Poza ocenami pod uwagę brana jest również samoocena sędziego i opinie ekspertów, na przykład członków komisji sędziowskiej. To ona odpowiada za obsadę sędziów. Szef tej komisji ma odpowiedzialność podobną do trenera drużyny piłkarzy: ustala skład, odpowiada za wyniki. Jeśli są poniżej oczekiwań, może to świadczyć o złym wyborze składu, niekorzystnie o szkoleniach lub treningach, lub o samym szefie albo trenerze.

– To w takim razie, jak ustalić, który sędzia był najlepszy na świecie czy chociaż w Polsce?

– Umiejętnie ważąc różne kwestie i właściwie je oceniając. Aby móc ocenić sędziego czy sędziów, trzeba wziąć pod uwagę, ile jakich meczów sędziowali, jak trudne i prestiżowe to były mecze, jakie zdarzyły się w nich sytuacje i jak postępował w nich sędzia. Błędy należy podzielić na dwie kategorie: pomyłki zawinione przez arbitra i pomyłki, których arbiter oceniający zdarzenia gołym okiem nie mógł uniknąć, lub nie mógł ich uniknąć bez pomocy sędziów asystentów, technicznego czy VAR. Błąd błędowi nierówny, tym bardziej suma błędów nie jest równa sumie innych błędów… Do tego dochodzą sytuacje kontrowersyjne, ale kontrowersyjne naprawdę, czyli nawet dla sędziów, obserwatorów czy ekspertów, a nie tylko dla kibiców, którzy przecież nie muszą znać „Przepisów gry” ani aktualnych interpretacji…

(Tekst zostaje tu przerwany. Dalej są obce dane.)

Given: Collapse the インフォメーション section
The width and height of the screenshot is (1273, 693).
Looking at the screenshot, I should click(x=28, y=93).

– Dosyć to wszystko skomplikowane…

– I dlatego ocenianie sędziów często wcale nie jest łatwe. Dlatego też, będąc sędzią, trudno zostać docenionym, trudno się przebić, zostać sędzią międzynarodowym, czy tym bardziej osiągnąć duże sukcesy międzynarodowe…

– To w takim razie kto według ciebie był najlepszym sędzią roku 2024?

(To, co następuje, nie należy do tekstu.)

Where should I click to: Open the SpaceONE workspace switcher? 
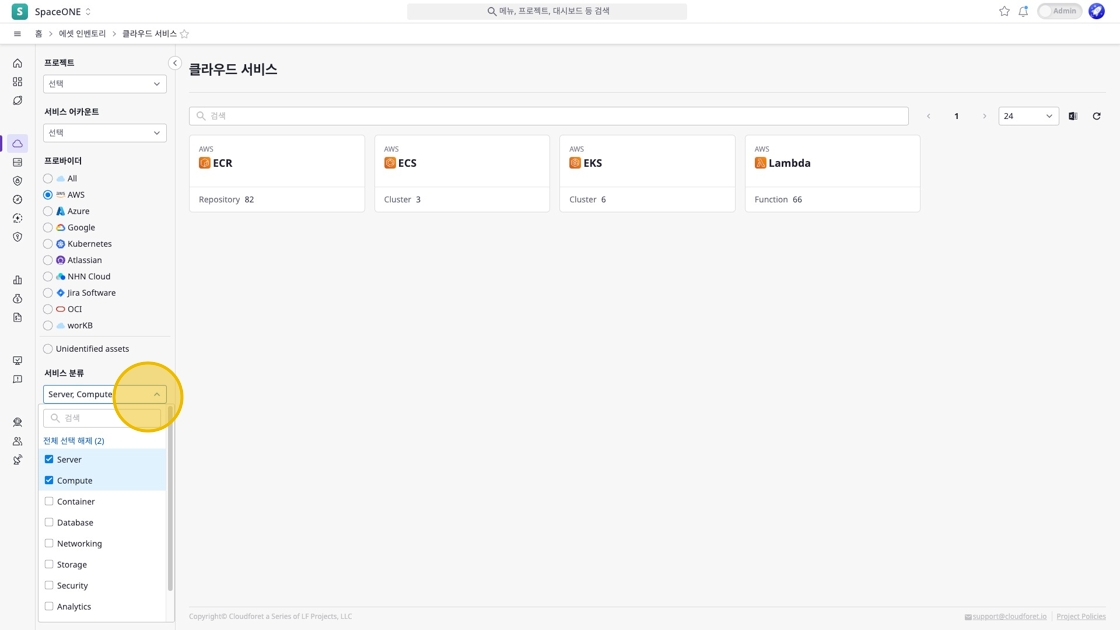[63, 12]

– W Polsce absolutnie najlepszy był i jest Szymon Marciniak. To moim zdaniem raczej jasne i oczywiste. Sposób prowadzenia meczów, zarządzanie zawodnikami i trudnymi sytuacjami, skuteczność decyzyjna oraz łatwość podejmowania kluczowych decyzji w sytuacjach pozornie – dla wielu kibiców – nieoczywistych – to wszystko bardzo wyraźnie wyróżnia Szymona Marciniaka. Pierwszy jest on, potem jest duży odstęp, naprawdę bardzo duża różnica, a dopiero potem grupa pozostałych sędziów, między którymi są mniejsze różnice.

– A kto był najlepszy na świecie?

– Tak jak powiedziałem, trudno to zmierzyć czy zważyć, tym bardziej w roku, w którym nie było imprez mistrzowskich rangi światowej.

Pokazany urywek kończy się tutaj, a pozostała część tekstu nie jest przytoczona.